Request lifecycle (decode path)

1. HTTP — Axum receives POST /v1/chat/completions, body parsed in api/chat/mod.rs.
2. Pre-process — chat/msg_entry::build_msg_entries extracts messages + tools; chat/template::render_template renders the chat template; chat/sampling_setup::build_sampling resolves sampling preset, stops, grammar.
3. Submit — request enqueued onto the scheduler's pending queue.
4. Scheduler tick (scheduler/mod.rs::run loop):
   • Promote prefill-completed sequences to active.
   • Sample drafts (MTP / NGram / DFlash if enabled).
   • Verify drafts via the model's verify path (decode_verify_k2/k3/k4/kgamma).
   • Emit accepted tokens via SSE or buffer for blocking response.
5. Per-token forward:
   • For each layer: TransformerLayer::decode — qwen3_attention, qwen3_ssm, moe, etc.
   • GPU kernels launched via gpu.kernel(module, fn) lookups against the embedded TargetPtxSet.
   • KV cache append, paged decode attention, SSM state update, MoE routing + expert GEMV.
6. Sample — host pulls logits, applies sampling, emits token.

Build pipeline

$ ATLAS_TARGET_HW=gb10 ATLAS_TARGET_MODEL=qwen3.6-35b-a3b ATLAS_TARGET_QUANT=nvfp4 \
    cargo build --release -p spark-server

What happens:

1. Cargo invokes atlas-kernels/build.rs.
2. build.rs walks kernels/gb10/qwen3.6-35b-a3b/nvfp4/*.cu + kernels/gb10/common/*.cu (shared), invokes nvcc -arch=sm_121 --ptx on each, and emits OUT_DIR/target_ptx.rs with the resulting PTX bytes.
3. The Rust crates compile, linking the generated module.
4. At runtime, spark-runtime::gpu loads the PTX into the CUDA driver and exposes kernel handles.

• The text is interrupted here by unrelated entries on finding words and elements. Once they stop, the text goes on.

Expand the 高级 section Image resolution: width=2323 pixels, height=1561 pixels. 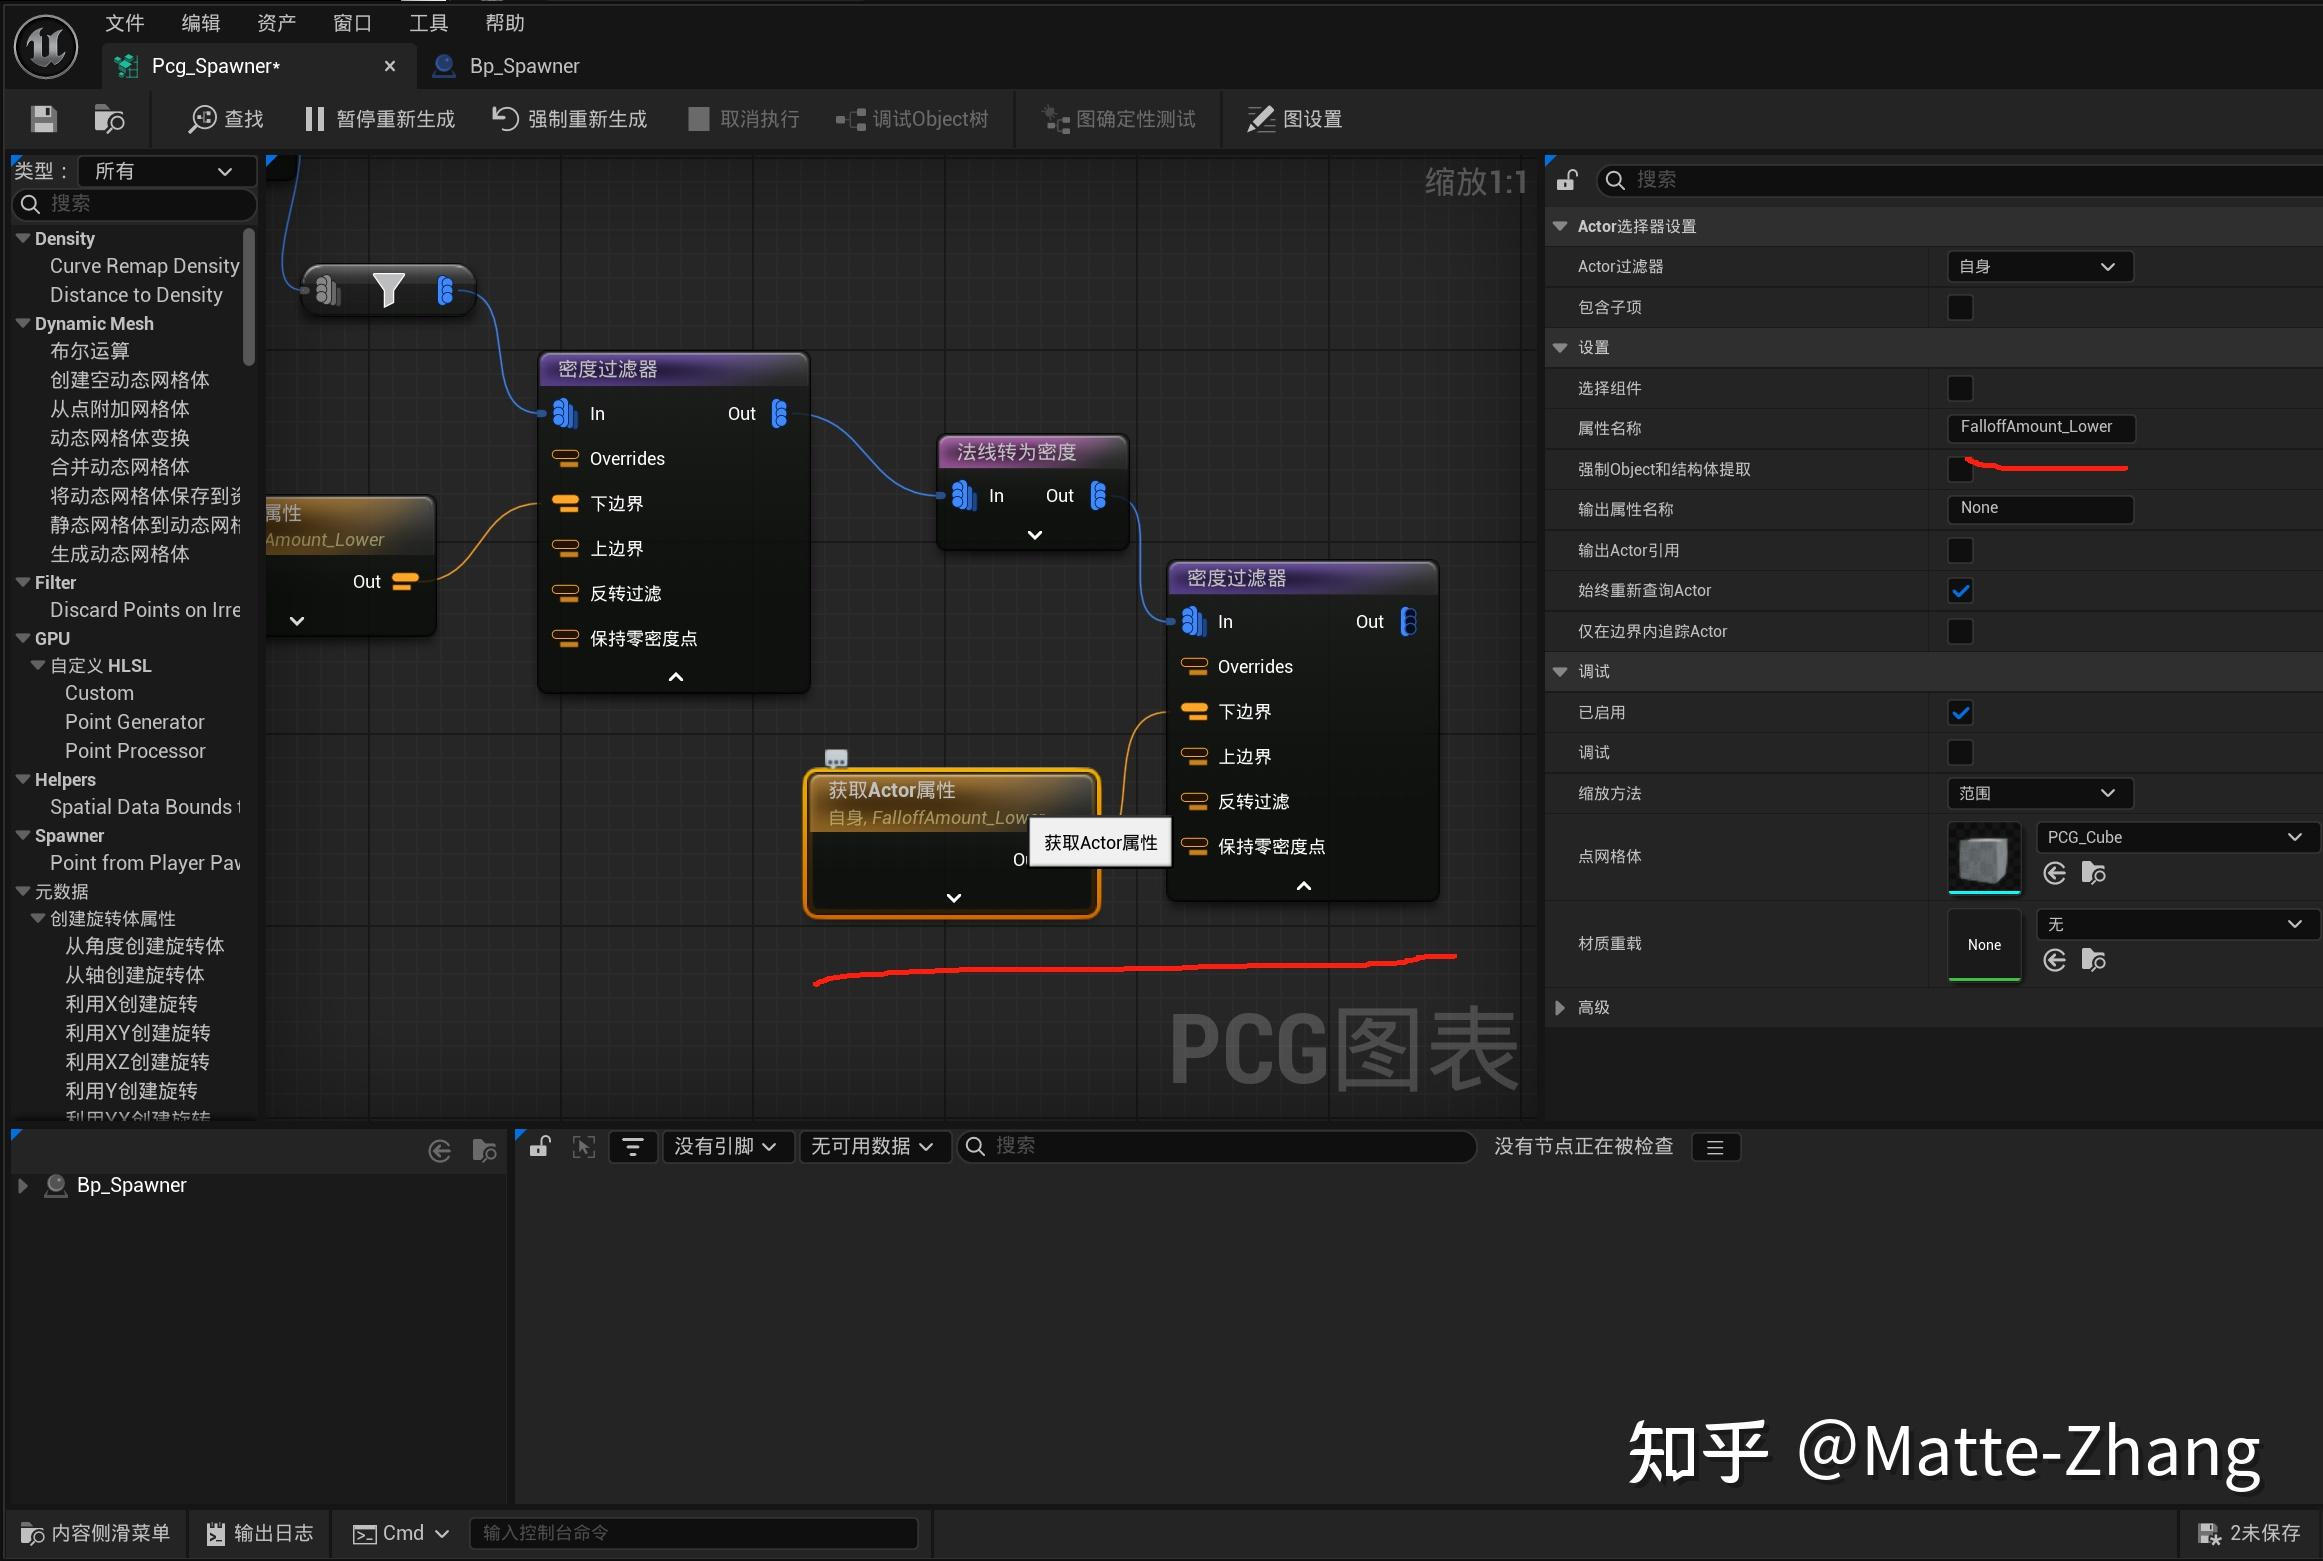pyautogui.click(x=1561, y=1008)
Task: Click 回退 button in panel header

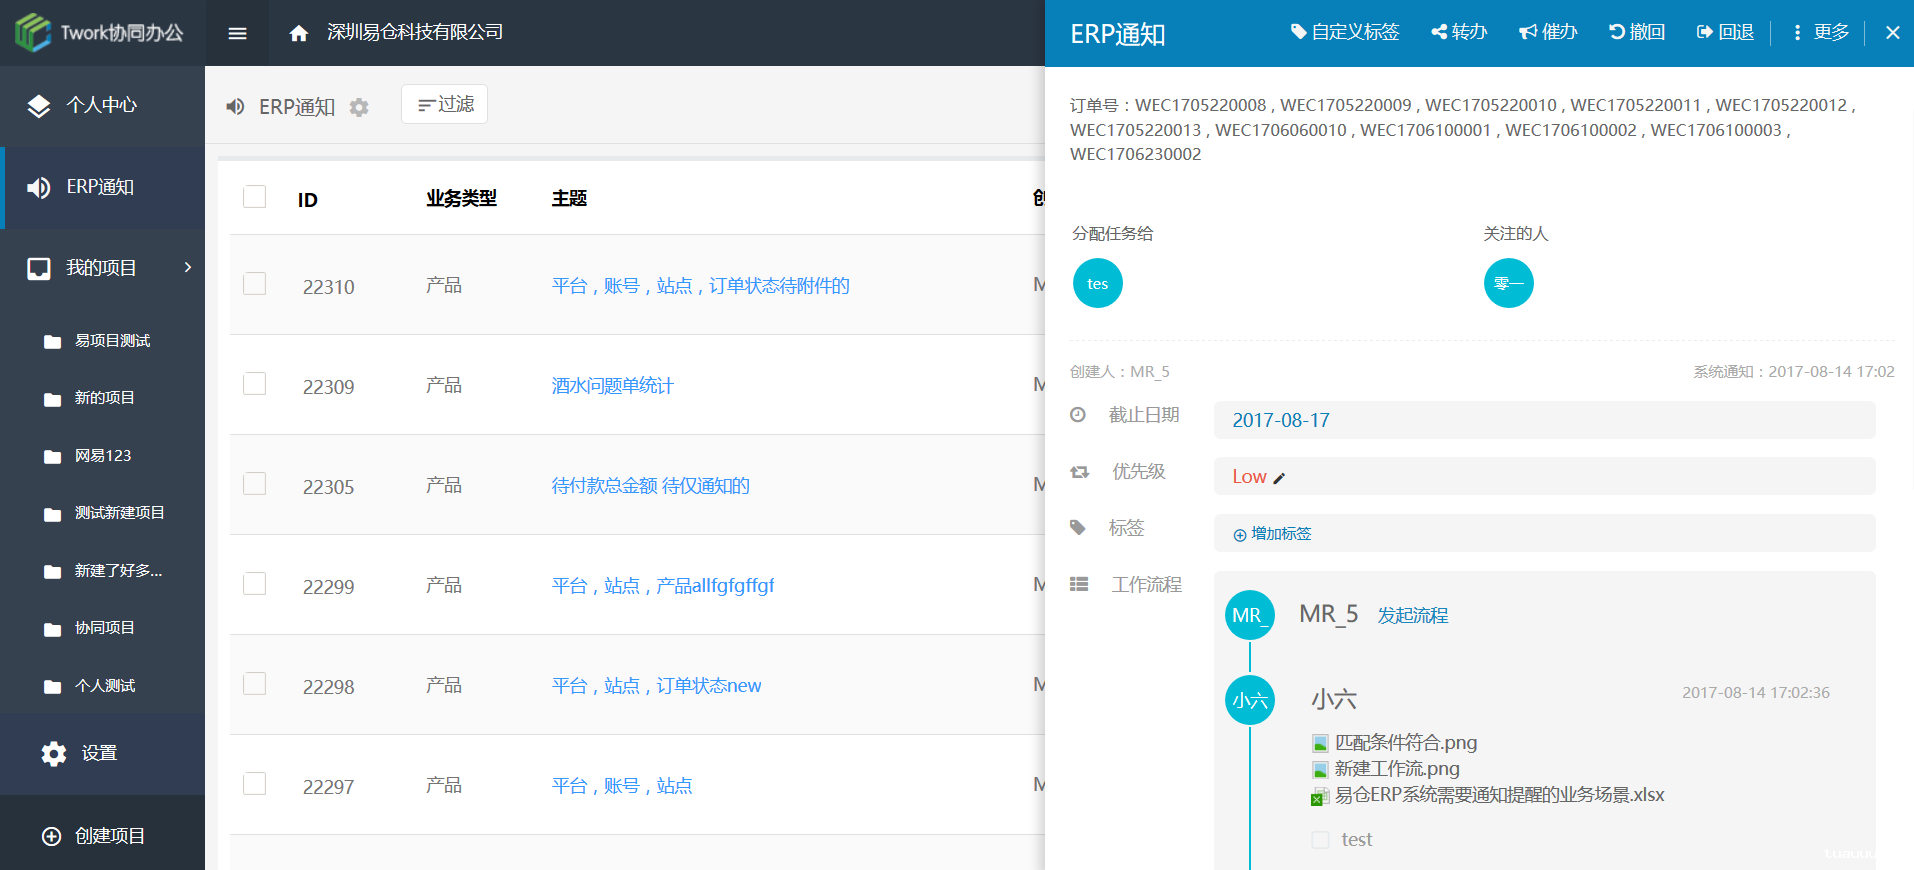Action: pos(1725,32)
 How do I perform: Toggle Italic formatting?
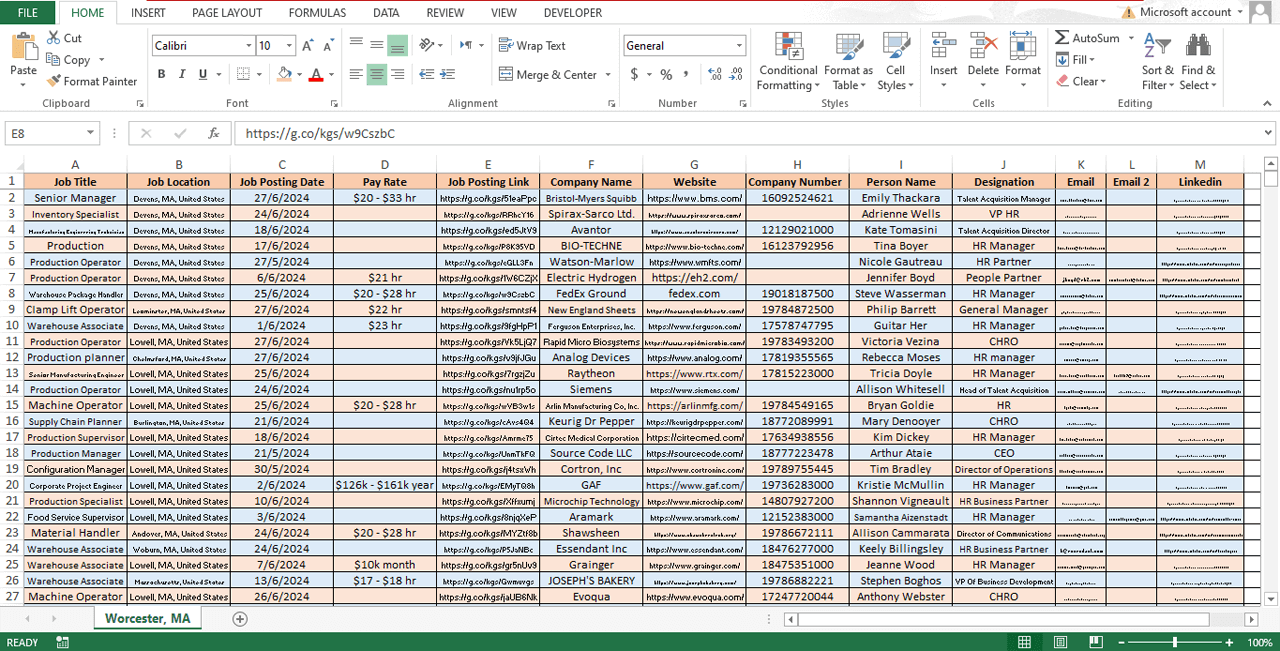tap(183, 75)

For a multi-target binary (sweep mode): ATLAS_TARGET_MODEL='*' ATLAS_TARGET_QUANT='*' compiles every kernel target. The binary picks the right target at startup based on the loaded model's model_type and hidden_size.

See also

• docs/HARDWARE.md — adding a new SM target / model family.
• docs/DEPLOYMENT.md — Docker, multi-rank, NVMe swap.
• docs/adr/ — Architecture Decision Records explaining major design choices.